UNESCO World Heritage listed Huang Shan (Yellow Mountain) is located in southern Anhui province in eastern China. It’s a frequent subject of Chinese traditional paintings and literature and one of the country’s leading tourist destinations. Its magnificent scenery features soaring pink/yellow granite peaks and plunging precipices decorated with elegant small pine trees and oceans of cloud. It’s a challenging but very rewarding place to walk around and admire the great views. Work on the 60,000 granite steps that go up and down the various peaks reputedly began 1,500 years ago.
From Shaoyang we caught a bus to Hengyang and from there an overnight train to Tunxi (Huangshan City) near the base of Huangshan. We were met outside the railway station at 4am by a crowd of touts already on the job selling bus tickets, maps, ponchos, gloves and walking sticks. From here it was an hour's ride by mini-bus to Taiping town on the north side of Huangshan where we hired a taxi to take us up through the foothills to the bottom station of the Taiping cable car. Each compartment holds a hundred or so people and the swaying ride to the summit provided dramatic views.

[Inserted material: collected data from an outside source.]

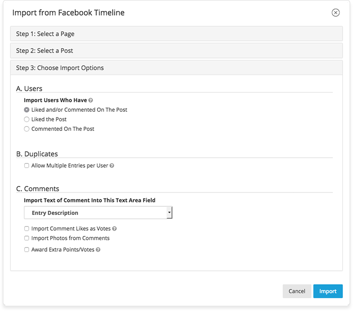
Task: Click the arrow on the Entry Description dropdown
Action: point(169,213)

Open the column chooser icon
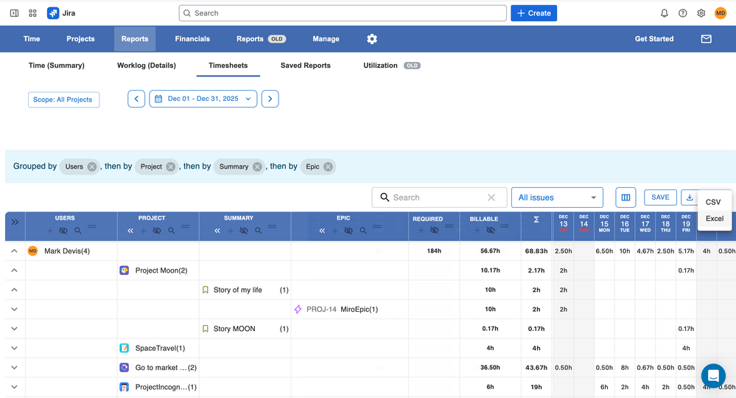coord(625,198)
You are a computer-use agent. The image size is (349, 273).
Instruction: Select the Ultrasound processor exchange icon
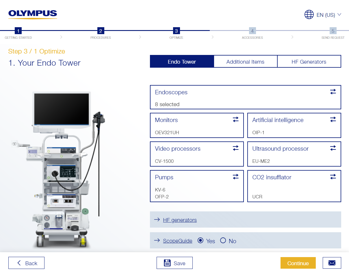333,148
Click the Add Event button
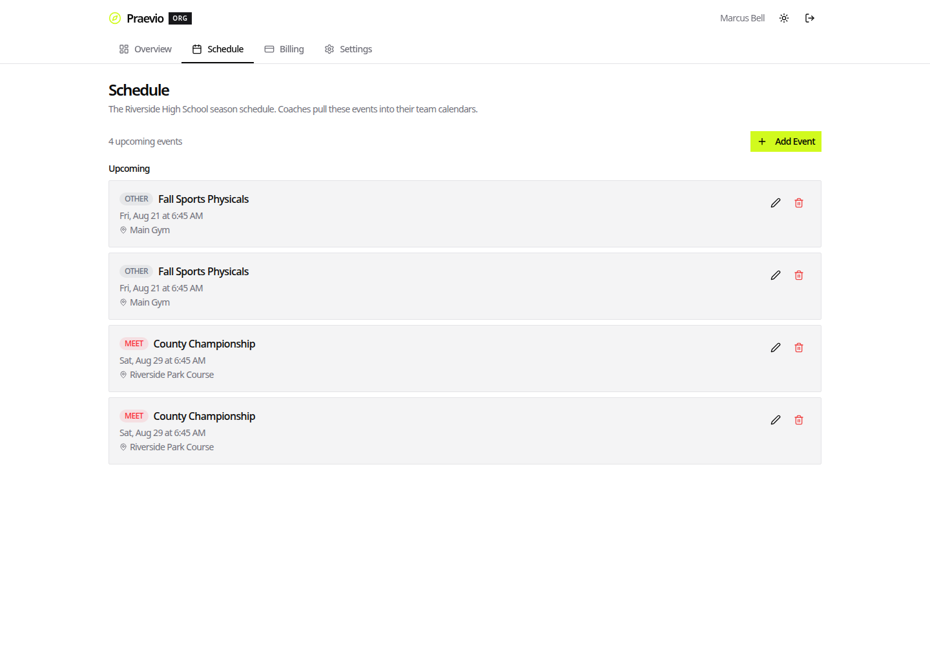This screenshot has width=930, height=646. [x=786, y=141]
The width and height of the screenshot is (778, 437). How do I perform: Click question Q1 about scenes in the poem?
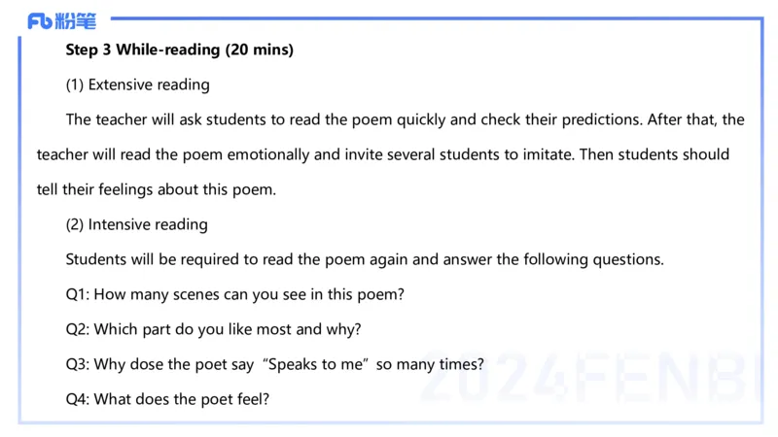click(234, 294)
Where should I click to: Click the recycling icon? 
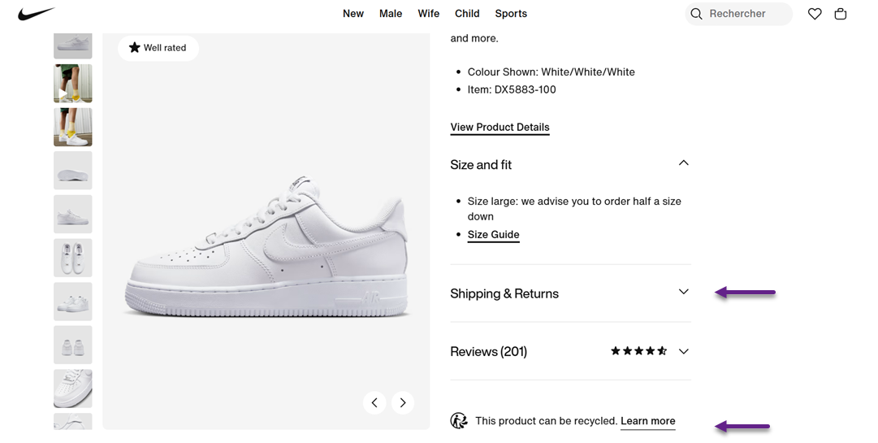tap(459, 421)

We checked into the Xihai Hotel just below the summit and once well hydrated and heavily self-medicated with Toblerone, struck out on a seven hour hike through the West Sea Canyon and on to Bright Top Peak in time to see the sun set. The canyon walk was spectacular with every bend and tunnel through the rock opening to a dramatic new vista. No less spectacular was the path itself. For much of the way there was nowhere to hew out a path – the granite cliffs were simply too sheer. But that hasn’t stopped the ever-ingenious Chinese – in several places they’ve concreted a path to the cliff faces! No place for vertigo sufferers. Or for those who suffer serious knee ailments either as the trek falls a thousand feet to the canyon bottom, then rises 1,800 feet to Bright Top Peak, before falling 800 feet back to the starting point. And nearly all of the vertical change is achieved with granite steps, not sloping paths. By the time we tottered back into our hotel at 7pm, well after dark, our own knees were throbbing a bit but we felt fulfilled at having completed such a beautiful hike.
The following day we were too sore to cover a similar distance but we managed to cover a circuit near the summit, passing by Flying-over Rock, Pine of Unity, Refreshing Terrace and Lion Peak.
If you came to China and had time for only one mountain and you chose Huangshan, it would be an excellent choice. But your knees may not thank you.